# TASK TO COMPLETE
Reproduce the following text on Tamiya Mini 4WD race cars in full, word for word.

# TEXT PASSAGE
Super TZ and TZ-X Chasses

I first encountered Tamiya Mini 4WD race cars in 1997 when I bought my first two kits from an Asian bazaar in Seattle: a Thunder Boomerang W10 and a Black Stalker (both Super TZ chasses). Although these were marketed as 1/32 scale cars, I read that they were actually 1/30 scale. I built the Thunder Boomerang, installed a Hyper Dash motor in it, played with it a few times, noticed how fast it was, and then stored it in its box until 2021, almost 24 years later. The batteries were still in the car. Not surprisingly, it didn't turn on. I changed the batteries, the car moved a couple of feet, and then stopped. What was going on? I changed the motor and it did the same thing, moving a couple of feet and then stopping. Picking up the car, the wheels spun fast and made a high-pitched sound. It sounded normal to me, but I didn't have much to compare.

Little did I know, this little cog-like part at the end of the motor axle - the pinion - was at the very core of my woes. Notice the crack in the gear that shows up when I enlarge the photo? The actual size of the pinion is less than 5mm. The motor was spinning, but the pinion didn't turn much because it wasn't gripping the axle!

[Click-target records]
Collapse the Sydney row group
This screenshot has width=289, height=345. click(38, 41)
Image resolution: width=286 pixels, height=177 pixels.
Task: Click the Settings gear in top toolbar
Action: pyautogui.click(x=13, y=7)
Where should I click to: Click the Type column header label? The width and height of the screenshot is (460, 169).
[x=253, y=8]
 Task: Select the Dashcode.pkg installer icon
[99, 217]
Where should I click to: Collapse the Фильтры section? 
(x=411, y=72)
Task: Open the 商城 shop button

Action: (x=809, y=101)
--
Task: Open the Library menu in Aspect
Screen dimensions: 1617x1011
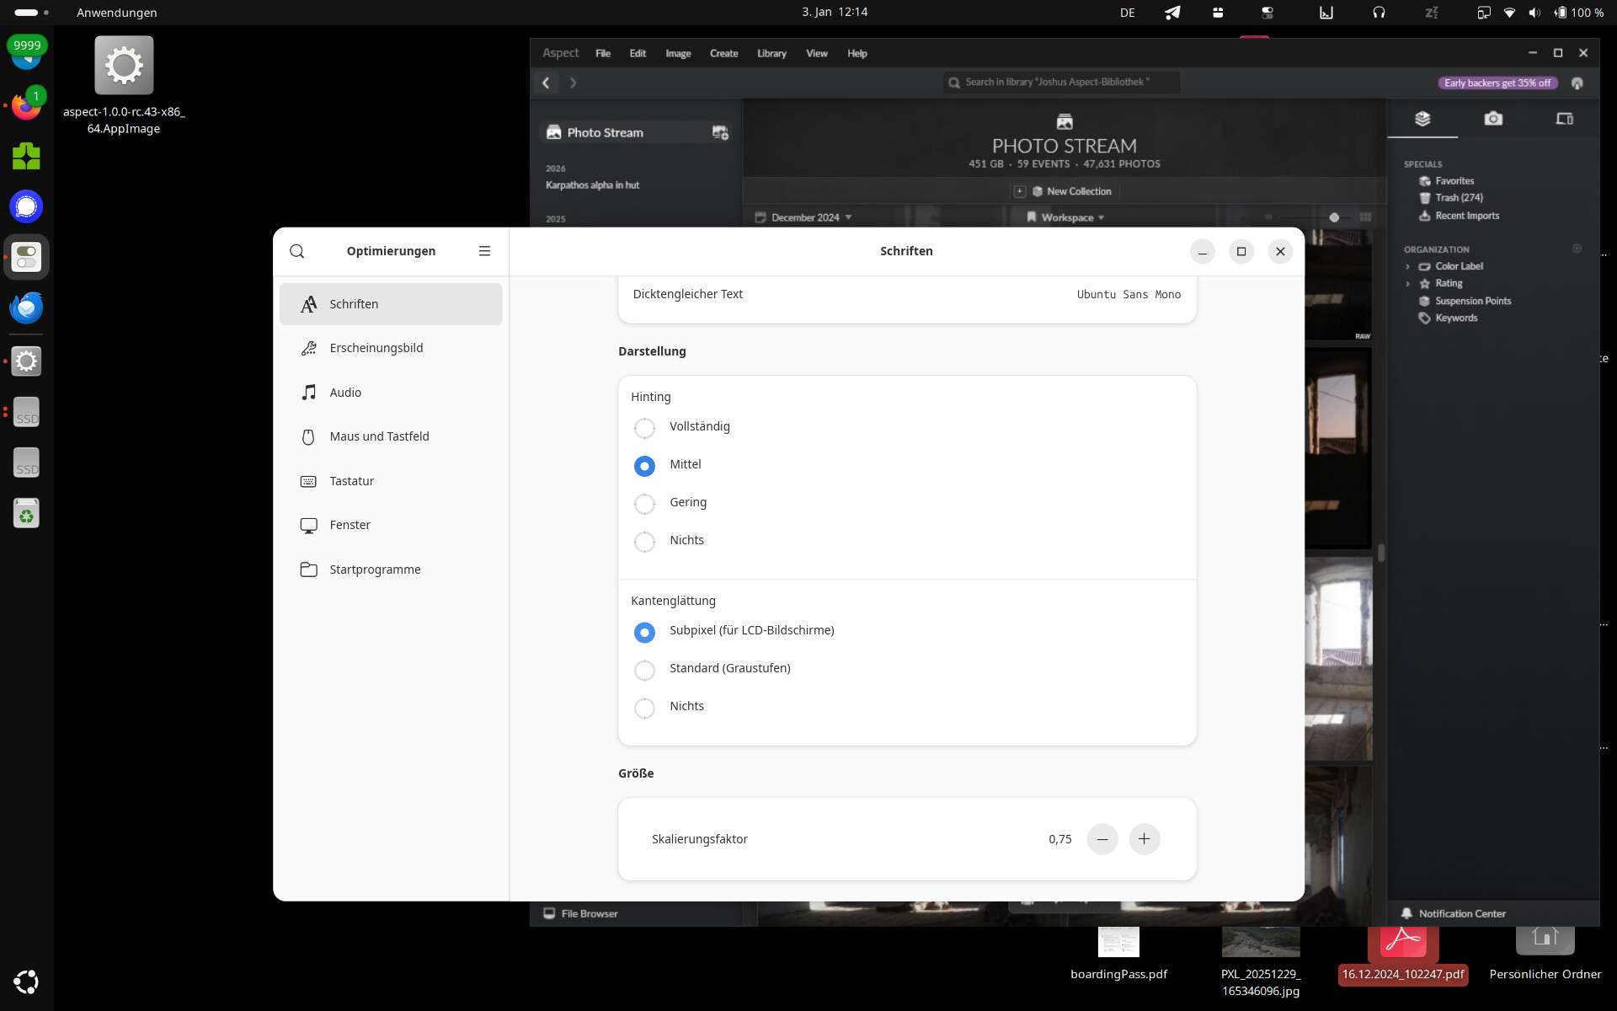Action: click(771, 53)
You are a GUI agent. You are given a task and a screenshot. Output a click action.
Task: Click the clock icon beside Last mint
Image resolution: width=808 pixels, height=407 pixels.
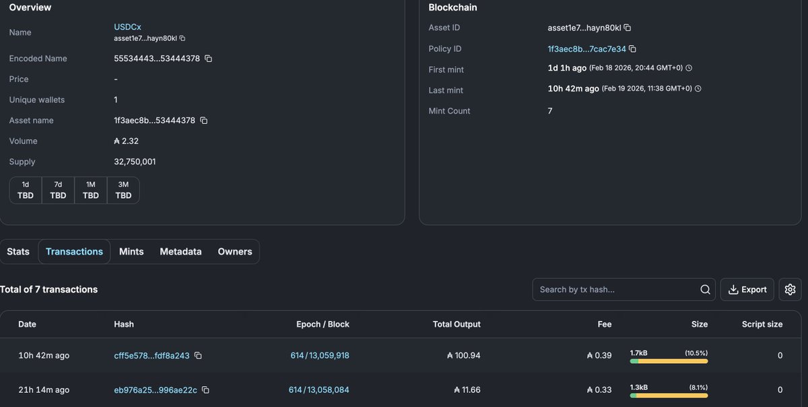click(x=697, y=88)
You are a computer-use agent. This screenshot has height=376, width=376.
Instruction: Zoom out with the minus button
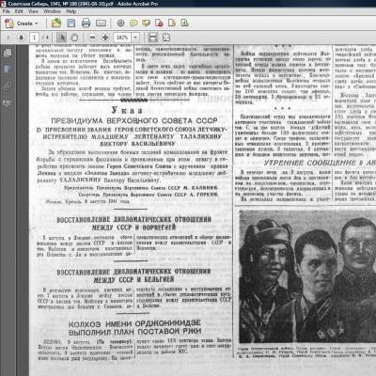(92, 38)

# EXERCISE ANSWER
Super TZ and TZ-X Chasses

I first encountered Tamiya Mini 4WD race cars in 1997 when I bought my first two kits from an Asian bazaar in Seattle: a Thunder Boomerang W10 and a Black Stalker (both Super TZ chasses). Although these were marketed as 1/32 scale cars, I read that they were actually 1/30 scale. I built the Thunder Boomerang, installed a Hyper Dash motor in it, played with it a few times, noticed how fast it was, and then stored it in its box until 2021, almost 24 years later. The batteries were still in the car. Not surprisingly, it didn't turn on. I changed the batteries, the car moved a couple of feet, and then stopped. What was going on? I changed the motor and it did the same thing, moving a couple of feet and then stopping. Picking up the car, the wheels spun fast and made a high-pitched sound. It sounded normal to me, but I didn't have much to compare.

Little did I know, this little cog-like part at the end of the motor axle - the pinion - was at the very core of my woes. Notice the crack in the gear that shows up when I enlarge the photo? The actual size of the pinion is less than 5mm. The motor was spinning, but the pinion didn't turn much because it wasn't gripping the axle!